--- Selected passage ---

Inherits from TrainingArguments and adds parameters specific to DPO training as described in https://arxiv.org/abs/2305.18290. This configuration controls various aspects of the DPO training process including loss computation, model architecture, and dataset processing.
- beta#
Temperature parameter (β) controlling deviation from reference model. Higher values make training focus more on preference matching. Default: 0.1
- Type
float
- label_smoothing#
Smoothing factor for labels in loss calculation. Helps prevent overconfidence. 0.0 means no smoothing. Default: 0.0
- Type
float
- loss_type#
Type of contrastive loss function to use. Valid options: ‘sigmoid’, ‘hinge’, ‘ipo’, ‘exo_pair’, ‘nca_pair’, ‘robust’, ‘bco_pair’, ‘sppo_hard’, ‘aot’, ‘aot_pair’, ‘apo_zero’, ‘apo_down’. Default: ‘sigmoid’
- Type
LOSS_FN_VARIENTS
- use_weighting#
Whether to apply example weighting in loss calculation. Default: False
- Type
bool
- label_pad_token_id#
Token ID used for padding labels. Default: -100
- Type
int
- padding_value#
Value used for padding sequences. If None, uses model’s default padding token. Default: None
- Type
int | None
- max_length#
Maximum total sequence length (prompt + completion). Default: 512
- Type
int | None
- max_prompt_length#
Maximum length for prompt sequences. Default: 256
- Type
int | None
- max_completion_length#
Maximum length for completion sequences. Auto-calculated as max_length - max_prompt_length if None. Default: None
- Type
int | None
- is_encoder_decoder#
Explicitly set if model is encoder-decoder. Auto-detected if None. Default: None
- Type
bool | None
- disable_dropout#
Whether to disable dropout during training for deterministic behavior. Default: True
- Type
bool
- precompute_ref_log_probs#
Whether to precompute reference model log probabilities before training. Default: False
- Type
bool
- dataset_num_proc#
Number of processes for dataset preprocessing. Default: None (sequential processing)

--- Records provided ---

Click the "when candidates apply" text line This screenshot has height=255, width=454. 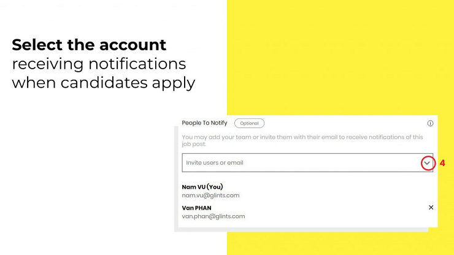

---
--- Records provided ---

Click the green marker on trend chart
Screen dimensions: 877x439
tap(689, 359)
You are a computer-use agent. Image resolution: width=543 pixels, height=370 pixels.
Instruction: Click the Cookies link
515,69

---

→ Tasks:
1/ In the DPO configuration documentation, which parameters have their type given as "int | None"?
2/ According to the DPO configuration documentation, how is max_completion_length calculated when it is left as None?
The records have no connection to the DPO configuration documentation.

→ Task solutions:
1/ padding_value, max_length, max_prompt_length, max_completion_length

2/ It is auto-calculated as max_length - max_prompt_length.